L’antico Simbolo della nostra fede inizia con quel verbo che abbraccia tutti i contenuti espressi nei vari punti della formula: io credo. Ma cosa significa realmente credere? Ogni buon credente sa bene che “credo in Dio” non significa semplicemente “ritengo che Dio c’è”. Nel linguaggio quotidiano usiamo con disinvoltura tantissime volte questo verbo, attribuendogli diversi significati: penso, ritengo possibile, immagino… Ma nel linguaggio religioso questo vocabolo s’ingigantisce improvvisamente, diventa improvvisa assunzione di responsabilità, scelta di vita, consapevolezza di una realtà. E’ un verbo che contiene mille verbi, che contiene Dio e l’uomo, che contiene tutta quanta la mia vita, quella degli altri, il senso stesso dell’universo. Proverò qui di seguito a tradurlo con altre espressioni, ben sapendo che esse rappresentano solo una parte di questo tesoro che le mani dell’antica Tradizione ci hanno consegnato.
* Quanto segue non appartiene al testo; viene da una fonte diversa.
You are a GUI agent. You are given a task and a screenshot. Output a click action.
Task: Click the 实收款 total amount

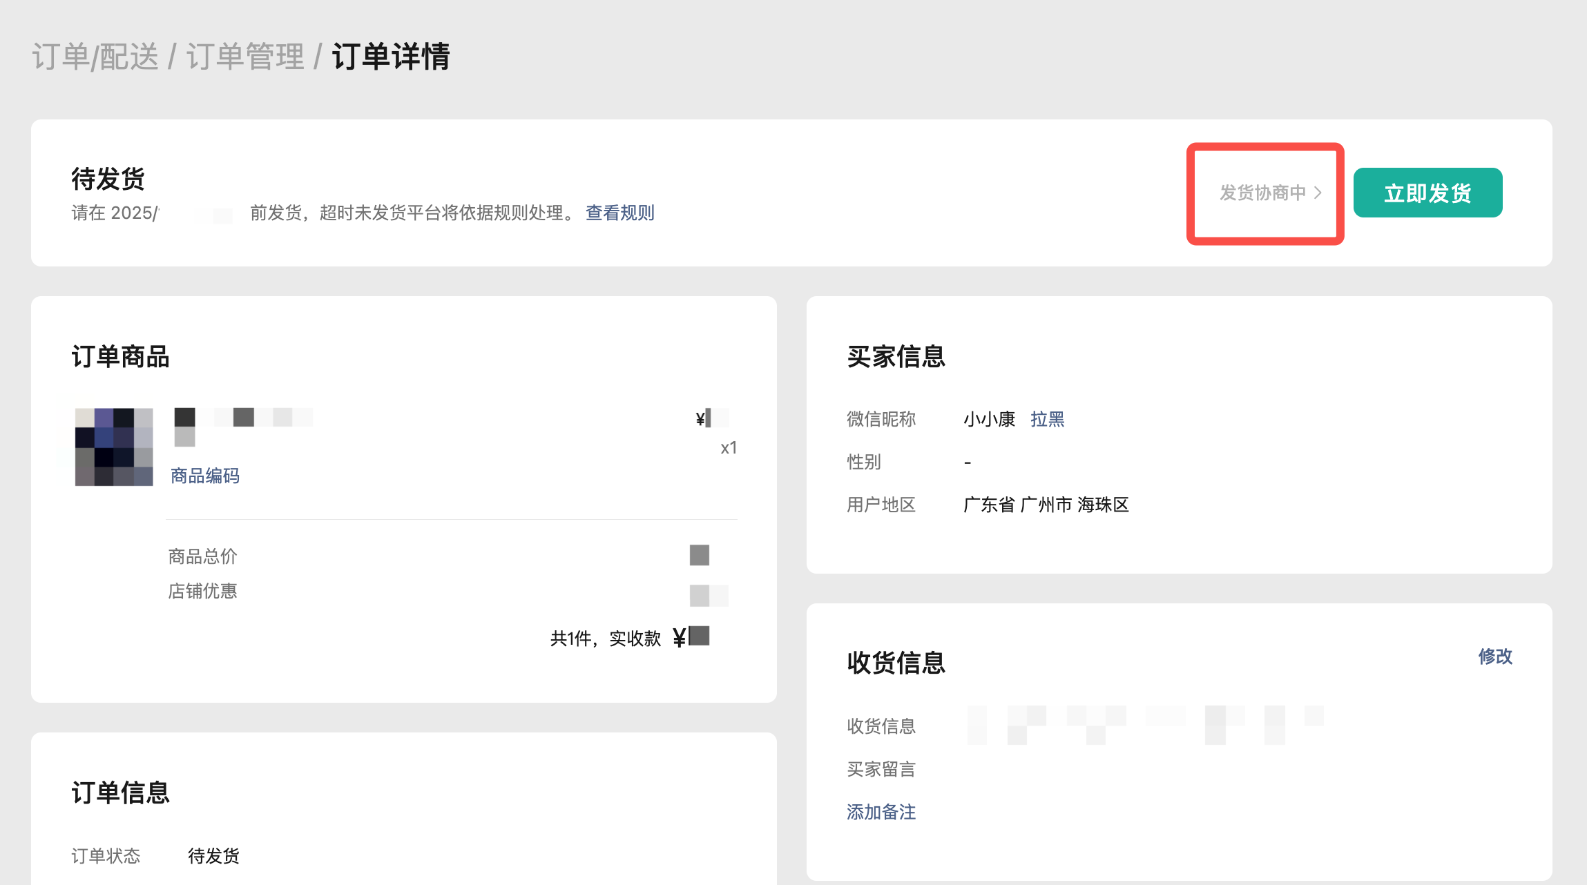click(x=692, y=637)
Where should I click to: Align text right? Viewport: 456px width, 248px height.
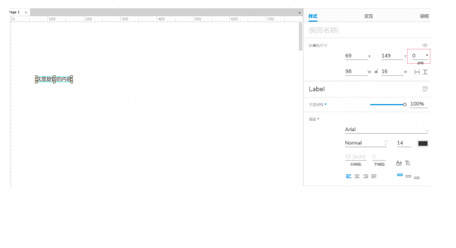pyautogui.click(x=365, y=176)
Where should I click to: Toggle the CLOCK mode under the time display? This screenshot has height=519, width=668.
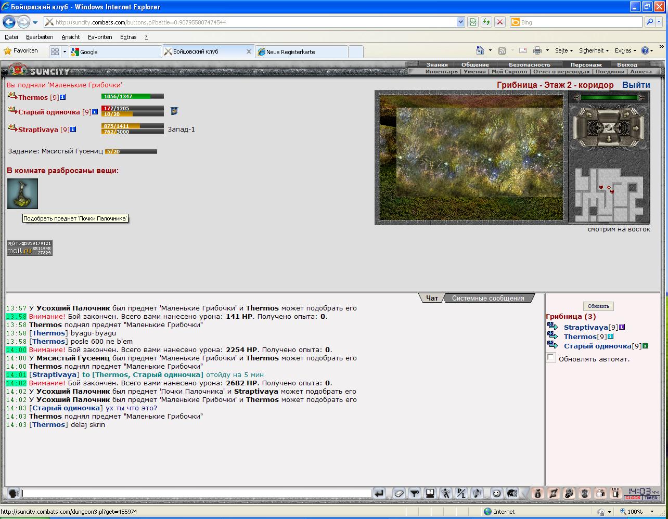[633, 498]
“Io credo in Te, io mi affido a Te, mi fido di Te e a Te mi consegno, a Te dono la mia vita, la mia anima, le mie forze, il mio cuore. Da Te mi sento amato, protetto, custodito. Tu dai senso alla mia vita, Tu mi hai fatto scoprire la direzione da seguire, Tu sei la mia meta. Tu mi hai rivelato le tue verità, ed io in Te le credo. Tu mi hai donato la vita, ed io ora vivo. Io sono rinato, io risorgo, io spero. Ero nelle tenebre ma ora vedo, Tu sei luce per i miei passi, le mie scelte, le mie decisioni. Io ti lascio decidere per me. A Te mi arrendo, a Te mi consegno.
Depongo le armi della mia malvagità, accetto di essere istruito nel cuore, ascolto la tua Sapienza, progetto la mia vita secondo il tuo progetto. In Te ripongo ogni fiducia, in Te confido, spero, trovo riparo. Mi metto alla tua sequela, perseguo le tue virtù, indosso la tua armatura. Ti guardo, ti imito, voglio assomigliarti e tornare ad essere tua immagine. Ti riconosco come il Signore, ti adoro, ti contemplo. Allineo i miei pensieri ai tuoi, i miei ideali ai tuoi, i miei sentimenti ai tuoi. Avverto che Tu mi scruti e non mi nascondo, ti accolgo, ti annuncio. Ti assumo come centro attorno a cui gravitare e far gravitare. Ti desidero. Prometto di farti conoscere, di adoperare le mie parole per testimoniarti. Tu sei il mio unico punto di riferimento, su Te fondo ogni certezza. Su Te imposto le mie relazioni. A Te intendo condurre chi incontro. Io osservo la tua bellezza, io ti ammiro, io ti rendo grazie per tutte le cose. Io rinuncio a tutte le mie stampelle, i miei idoli, i miei bisogni.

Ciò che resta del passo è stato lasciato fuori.